CONTEXTE ET FAITS
Le contexte nous plonge dans la France de l'occupation et du régime de Vichy. Le gouvernement met en place dès octobre 1940 un système d'organisation propre à chaque profession. Soit, d'une part, les Comités d'organisation des professions qui n'ont pas survécu à la Libération. Et, d'autre part, les Ordres professionnels qui perdurent jusqu'à nos jours. Ce qui est le cas des architectes, des experts-comptables et des médecins, profession qui concerne la jurisprudence en question.

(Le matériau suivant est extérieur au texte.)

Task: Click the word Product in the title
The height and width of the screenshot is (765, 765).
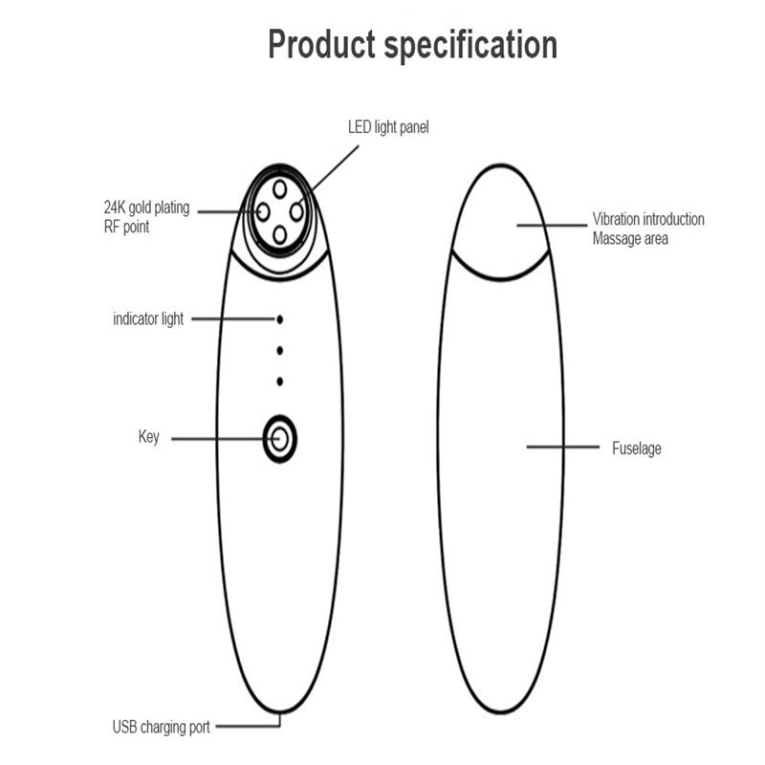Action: [x=321, y=44]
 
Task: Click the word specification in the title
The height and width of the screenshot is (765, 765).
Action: [x=470, y=45]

En 1945, l'Ordre des médecins sera conservé quasiment à l'identique de ce qui fut institué à l'origine (Journal Officiel du 26 novembre 1940).
Il est prévu que les Ordres exercent un pouvoir de réglementation et de contrôle sur la profession. Le Docteur Bouguen est en conflit avec son Ordre à propos d'une question de cabinet secondaire ouvert dans une autre commune que son cabinet principal d'installation. L'Ordre des médecins ordonne la fermeture de ce second cabinet. Un litige s'en suit.

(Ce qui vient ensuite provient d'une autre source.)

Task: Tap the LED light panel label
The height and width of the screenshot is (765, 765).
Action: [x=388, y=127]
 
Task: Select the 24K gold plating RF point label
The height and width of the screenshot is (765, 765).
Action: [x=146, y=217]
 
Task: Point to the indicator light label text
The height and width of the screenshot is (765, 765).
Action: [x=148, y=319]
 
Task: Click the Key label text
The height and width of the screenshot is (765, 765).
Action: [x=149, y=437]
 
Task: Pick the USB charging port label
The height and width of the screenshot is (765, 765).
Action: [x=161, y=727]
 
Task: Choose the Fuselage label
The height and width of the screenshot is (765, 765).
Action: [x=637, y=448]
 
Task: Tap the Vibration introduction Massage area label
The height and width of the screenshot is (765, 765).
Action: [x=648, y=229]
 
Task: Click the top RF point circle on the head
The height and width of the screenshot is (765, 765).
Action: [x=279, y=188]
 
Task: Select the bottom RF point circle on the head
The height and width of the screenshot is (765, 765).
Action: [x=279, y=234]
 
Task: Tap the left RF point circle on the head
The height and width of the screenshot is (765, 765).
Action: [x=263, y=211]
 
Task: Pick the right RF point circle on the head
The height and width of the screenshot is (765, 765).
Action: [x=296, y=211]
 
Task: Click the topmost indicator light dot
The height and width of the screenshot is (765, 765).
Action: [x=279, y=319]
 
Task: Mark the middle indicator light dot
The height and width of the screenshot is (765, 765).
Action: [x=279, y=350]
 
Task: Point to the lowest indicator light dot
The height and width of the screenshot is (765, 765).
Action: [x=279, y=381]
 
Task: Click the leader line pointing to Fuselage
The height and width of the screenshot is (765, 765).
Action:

Les Ordres professionnels ont la particularité de relever de la juridiction administrative si le lititge qui leur est soumis ne trouve pas à être résolu en leur sein. Au final, la juridiction supérieure dont ils relèvent est le Conseil d'Etat.
PROBLEME POSE
Cette solution de relever de la compétence du juge administratif est justement la question qui s'est posée au Conseil d'Etat en 1943. Comme dans d'autres cas (voir par exemple Conseil d'Etat 13 mai 1938 Caisse Primaire "Aide et Protection" ) à une question simple, il est renvoyé à une problématique plus complexe qui touche à la nature même des ordres professionnels.
SOLUTION DE LA JURIDICTION
Le Conseil d'Etat se prononce donc sur la nature du Conseil de l'Ordre des Médecins. Et indique qu'il ne s'agit pas d'un établissement public mais qu'il "concourt au fonctionnement d'un service public".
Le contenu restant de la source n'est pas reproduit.